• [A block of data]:
<<<<
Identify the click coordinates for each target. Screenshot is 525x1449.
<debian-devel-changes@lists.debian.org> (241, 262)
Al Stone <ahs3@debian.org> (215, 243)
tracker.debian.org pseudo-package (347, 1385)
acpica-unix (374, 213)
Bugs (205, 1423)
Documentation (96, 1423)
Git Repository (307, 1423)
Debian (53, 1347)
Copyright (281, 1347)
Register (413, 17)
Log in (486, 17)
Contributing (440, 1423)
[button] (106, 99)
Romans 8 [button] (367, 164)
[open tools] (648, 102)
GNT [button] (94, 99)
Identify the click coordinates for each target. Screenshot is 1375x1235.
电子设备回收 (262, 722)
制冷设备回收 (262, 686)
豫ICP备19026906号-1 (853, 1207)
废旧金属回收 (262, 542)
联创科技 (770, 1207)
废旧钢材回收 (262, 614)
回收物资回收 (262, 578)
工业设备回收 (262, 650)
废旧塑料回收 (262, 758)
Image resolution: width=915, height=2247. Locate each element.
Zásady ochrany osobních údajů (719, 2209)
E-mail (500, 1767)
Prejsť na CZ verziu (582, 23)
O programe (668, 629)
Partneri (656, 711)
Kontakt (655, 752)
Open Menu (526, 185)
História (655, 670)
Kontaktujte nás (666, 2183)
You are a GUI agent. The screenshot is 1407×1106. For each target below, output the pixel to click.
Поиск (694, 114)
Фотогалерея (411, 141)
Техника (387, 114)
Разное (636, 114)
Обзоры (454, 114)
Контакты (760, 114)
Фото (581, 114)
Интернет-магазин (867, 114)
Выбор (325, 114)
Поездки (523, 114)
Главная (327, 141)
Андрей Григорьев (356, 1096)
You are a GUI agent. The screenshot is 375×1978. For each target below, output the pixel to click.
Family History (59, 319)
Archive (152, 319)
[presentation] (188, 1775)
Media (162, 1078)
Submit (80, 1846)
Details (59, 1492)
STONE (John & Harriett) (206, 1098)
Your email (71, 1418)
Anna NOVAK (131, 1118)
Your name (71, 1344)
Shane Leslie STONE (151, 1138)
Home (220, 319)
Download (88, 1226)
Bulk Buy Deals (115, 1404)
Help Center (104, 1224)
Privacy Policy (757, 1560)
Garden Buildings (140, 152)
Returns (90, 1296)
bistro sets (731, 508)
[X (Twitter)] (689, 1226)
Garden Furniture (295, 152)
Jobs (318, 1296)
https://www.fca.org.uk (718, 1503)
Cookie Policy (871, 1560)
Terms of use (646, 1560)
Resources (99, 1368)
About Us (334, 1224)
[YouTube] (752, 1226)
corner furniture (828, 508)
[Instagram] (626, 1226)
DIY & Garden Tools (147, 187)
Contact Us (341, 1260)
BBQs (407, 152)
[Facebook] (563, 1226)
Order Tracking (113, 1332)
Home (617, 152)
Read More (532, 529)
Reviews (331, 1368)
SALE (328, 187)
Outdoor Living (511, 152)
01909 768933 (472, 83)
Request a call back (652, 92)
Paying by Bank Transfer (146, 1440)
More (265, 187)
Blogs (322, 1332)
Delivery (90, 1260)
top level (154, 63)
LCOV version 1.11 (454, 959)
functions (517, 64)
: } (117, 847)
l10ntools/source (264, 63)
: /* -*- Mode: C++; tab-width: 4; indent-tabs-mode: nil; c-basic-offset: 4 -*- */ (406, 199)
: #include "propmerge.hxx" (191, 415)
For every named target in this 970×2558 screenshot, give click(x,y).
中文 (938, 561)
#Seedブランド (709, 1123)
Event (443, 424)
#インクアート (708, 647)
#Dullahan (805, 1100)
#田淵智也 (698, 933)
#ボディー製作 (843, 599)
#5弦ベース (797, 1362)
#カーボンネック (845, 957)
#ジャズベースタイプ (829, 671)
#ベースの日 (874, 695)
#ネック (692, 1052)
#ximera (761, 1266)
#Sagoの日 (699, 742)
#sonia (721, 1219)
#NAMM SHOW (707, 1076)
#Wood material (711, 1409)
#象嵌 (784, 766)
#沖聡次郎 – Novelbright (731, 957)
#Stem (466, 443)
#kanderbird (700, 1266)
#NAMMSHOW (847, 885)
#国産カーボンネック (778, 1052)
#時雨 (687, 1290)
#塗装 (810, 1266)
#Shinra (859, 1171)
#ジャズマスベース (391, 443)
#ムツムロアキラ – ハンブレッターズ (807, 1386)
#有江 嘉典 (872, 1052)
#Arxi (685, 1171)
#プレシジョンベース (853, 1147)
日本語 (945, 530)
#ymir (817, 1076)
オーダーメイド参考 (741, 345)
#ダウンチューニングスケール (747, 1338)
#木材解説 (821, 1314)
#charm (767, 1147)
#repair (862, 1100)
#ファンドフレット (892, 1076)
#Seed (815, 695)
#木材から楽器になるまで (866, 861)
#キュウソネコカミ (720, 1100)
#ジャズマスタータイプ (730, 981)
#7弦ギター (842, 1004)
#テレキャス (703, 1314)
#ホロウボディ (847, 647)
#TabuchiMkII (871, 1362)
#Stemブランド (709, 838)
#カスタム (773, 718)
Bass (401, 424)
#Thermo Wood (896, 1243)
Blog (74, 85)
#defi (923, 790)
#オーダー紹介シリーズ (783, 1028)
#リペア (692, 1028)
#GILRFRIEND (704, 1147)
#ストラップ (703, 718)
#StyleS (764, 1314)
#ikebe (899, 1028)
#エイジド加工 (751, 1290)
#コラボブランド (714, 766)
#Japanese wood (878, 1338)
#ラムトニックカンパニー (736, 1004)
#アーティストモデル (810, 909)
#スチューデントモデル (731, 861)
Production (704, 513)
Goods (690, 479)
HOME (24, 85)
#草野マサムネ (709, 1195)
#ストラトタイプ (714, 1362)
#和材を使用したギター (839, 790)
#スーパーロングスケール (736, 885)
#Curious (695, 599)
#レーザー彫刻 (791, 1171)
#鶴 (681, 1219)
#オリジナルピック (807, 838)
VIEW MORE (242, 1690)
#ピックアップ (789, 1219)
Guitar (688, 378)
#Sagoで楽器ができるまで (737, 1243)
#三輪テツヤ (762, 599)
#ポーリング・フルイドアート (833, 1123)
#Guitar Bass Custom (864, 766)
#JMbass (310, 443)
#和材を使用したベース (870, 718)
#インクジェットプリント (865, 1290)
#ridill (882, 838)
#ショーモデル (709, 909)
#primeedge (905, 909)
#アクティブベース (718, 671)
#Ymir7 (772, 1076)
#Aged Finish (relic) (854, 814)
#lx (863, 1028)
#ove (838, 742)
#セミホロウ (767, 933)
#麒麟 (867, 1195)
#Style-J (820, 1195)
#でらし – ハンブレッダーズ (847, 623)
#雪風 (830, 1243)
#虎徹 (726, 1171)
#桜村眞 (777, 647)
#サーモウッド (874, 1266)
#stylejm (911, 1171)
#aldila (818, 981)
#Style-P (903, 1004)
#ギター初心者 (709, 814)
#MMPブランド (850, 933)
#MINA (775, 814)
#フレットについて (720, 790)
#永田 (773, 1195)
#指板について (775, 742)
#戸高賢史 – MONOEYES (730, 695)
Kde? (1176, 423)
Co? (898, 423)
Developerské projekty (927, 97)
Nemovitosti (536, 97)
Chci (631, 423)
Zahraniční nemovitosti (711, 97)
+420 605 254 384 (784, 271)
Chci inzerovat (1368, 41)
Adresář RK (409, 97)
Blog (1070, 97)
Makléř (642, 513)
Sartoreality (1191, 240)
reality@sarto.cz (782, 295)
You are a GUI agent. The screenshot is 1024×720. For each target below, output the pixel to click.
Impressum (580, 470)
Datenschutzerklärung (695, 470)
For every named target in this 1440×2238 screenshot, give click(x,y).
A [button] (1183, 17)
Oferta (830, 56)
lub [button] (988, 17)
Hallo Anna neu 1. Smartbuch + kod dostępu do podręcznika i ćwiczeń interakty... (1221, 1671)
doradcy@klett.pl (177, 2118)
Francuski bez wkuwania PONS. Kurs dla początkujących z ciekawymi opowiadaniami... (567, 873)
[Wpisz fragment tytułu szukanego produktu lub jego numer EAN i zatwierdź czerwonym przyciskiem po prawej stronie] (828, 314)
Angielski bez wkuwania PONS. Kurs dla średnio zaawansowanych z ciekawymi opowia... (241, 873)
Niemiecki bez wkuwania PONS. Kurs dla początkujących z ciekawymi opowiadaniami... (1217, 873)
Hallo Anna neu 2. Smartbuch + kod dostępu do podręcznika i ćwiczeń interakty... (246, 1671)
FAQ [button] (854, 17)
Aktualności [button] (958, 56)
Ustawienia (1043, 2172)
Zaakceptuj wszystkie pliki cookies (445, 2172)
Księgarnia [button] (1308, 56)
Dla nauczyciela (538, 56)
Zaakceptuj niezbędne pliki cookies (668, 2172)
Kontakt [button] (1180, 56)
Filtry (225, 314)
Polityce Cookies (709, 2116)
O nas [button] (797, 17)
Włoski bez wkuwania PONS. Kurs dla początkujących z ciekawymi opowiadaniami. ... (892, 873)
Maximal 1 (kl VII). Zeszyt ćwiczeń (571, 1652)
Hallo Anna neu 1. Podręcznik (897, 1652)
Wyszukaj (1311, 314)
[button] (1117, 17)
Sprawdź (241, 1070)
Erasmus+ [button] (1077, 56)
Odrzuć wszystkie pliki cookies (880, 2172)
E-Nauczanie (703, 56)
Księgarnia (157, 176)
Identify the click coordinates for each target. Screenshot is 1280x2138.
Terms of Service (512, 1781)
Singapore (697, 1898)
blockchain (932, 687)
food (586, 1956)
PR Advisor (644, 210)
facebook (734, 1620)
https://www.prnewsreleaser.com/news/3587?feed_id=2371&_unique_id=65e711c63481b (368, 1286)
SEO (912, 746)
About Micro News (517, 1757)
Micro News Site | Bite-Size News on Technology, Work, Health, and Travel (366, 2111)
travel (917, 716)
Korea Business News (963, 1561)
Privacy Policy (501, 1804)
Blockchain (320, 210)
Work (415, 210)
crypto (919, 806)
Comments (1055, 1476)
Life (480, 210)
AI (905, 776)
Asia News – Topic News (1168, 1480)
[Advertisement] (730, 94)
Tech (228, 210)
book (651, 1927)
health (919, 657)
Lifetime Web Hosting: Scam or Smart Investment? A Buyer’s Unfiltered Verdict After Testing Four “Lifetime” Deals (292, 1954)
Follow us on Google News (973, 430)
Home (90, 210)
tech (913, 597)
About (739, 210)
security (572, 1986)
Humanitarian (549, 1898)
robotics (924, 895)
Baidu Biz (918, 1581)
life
>>>>
• [What the exercise asks]:
Repeat the lines of the listing that run from the line containing "#Stemブランド (709, 838)" through the line containing "Production (704, 513)", including both of those lines.

• [Complete response]:
#Stemブランド (709, 838)
#カスタム (773, 718)
Bass (401, 424)
#Thermo Wood (896, 1243)
Blog (74, 85)
#defi (923, 790)
#オーダー紹介シリーズ (783, 1028)
#リペア (692, 1028)
#GILRFRIEND (704, 1147)
#ストラップ (703, 718)
#StyleS (764, 1314)
#ikebe (899, 1028)
#エイジド加工 (751, 1290)
#コラボブランド (714, 766)
#Japanese wood (878, 1338)
#ラムトニックカンパニー (736, 1004)
#アーティストモデル (810, 909)
#スチューデントモデル (731, 861)
Production (704, 513)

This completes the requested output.